新川氏が37歳の時、1966年に朝日新聞に掲載された作品だそうです。
この詩は、私が小学生の頃に読んでいた少女マンガのモチーフとしても使われて。私が詩を書くようになったきっかけとも言える詩です。
きっかけについてはこちらに書いています →私が詩を書き始めたきっかけは少女マンガでした
当時はファンタジックな詩だなぁと魅かれましたが、内容は良く把握できませんでしたけれど、今になってもう一度読んでみると、なんとなくわかるような気がします。
なんと言っても、 少女が木に変容するという冒頭部分に魅了されます。
ギリシャ神話にアポロンに追いかけられたダフネーが月桂樹の木に変身したというお話もイメージしましたが、この少女が変身したのは、とある森かげに生えている木なので、月桂樹ではないかもしれませんね。

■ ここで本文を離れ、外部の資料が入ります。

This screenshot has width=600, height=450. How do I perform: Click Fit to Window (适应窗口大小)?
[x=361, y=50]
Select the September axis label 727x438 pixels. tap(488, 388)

そして、青年は鳩に変身して飛び立ちます。何が起こったのか読者が戸惑っていると、後半でその理由が推測できるようになります。
「郊外電車に灯りがつくと 人はまたそそくさとにんげんを着て」また日常に戻って行くのです。
「にんげんを着て」とは恐ろしい表現ですけれど、ここで、少女が木になったり、青年が鳩になったするのがなぜなのかが理解できます。
ビジネスの街に縛り付けられた人達が、日曜日だけ人間を脱いで、本来の自分の姿に戻るのでしょう。
私も若い頃東京で通勤した経験があります。
電車への乗り降り、乗り換えなどは、いつもぎっしり人が詰まった状態で流れるままに流されて行きました。

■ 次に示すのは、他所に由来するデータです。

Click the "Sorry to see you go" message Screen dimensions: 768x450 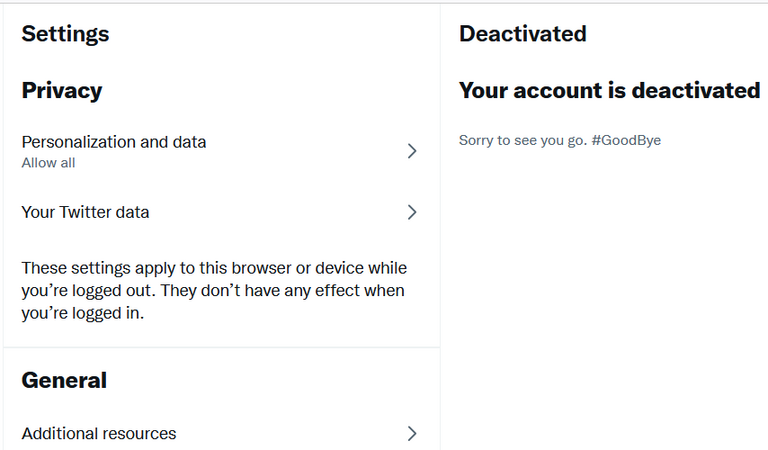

反対方向に行こうとしても人の圧力に押されて進めないのです。
そんな時、感情を無くして、運ばれてる荷物に変わったかのような気がしたものでしたけれど、詩人が言っている「ビジネスの街」とは、そんな状態なのかなと感じます。
前半と後半に2回出てくる「電話のベルは 鳴りっぱなし」という部分の2行が日曜日から月曜日への時間の経過を表現しています。
休日が終わると、なぜか牧場の馬が1~2頭増えていることがあります。
にんげんを脱ぎ捨てたままビジネスの街に戻らない、または戻れなくなった人がいるのですね。
こうして、誰も知らない身近なところで、記事にならないような小さな事件が起こっているのかもしれません。
なんとなく、人間を脱ぎ捨てたまま本来の姿で生きる人が、うらやましいような気もしてきます。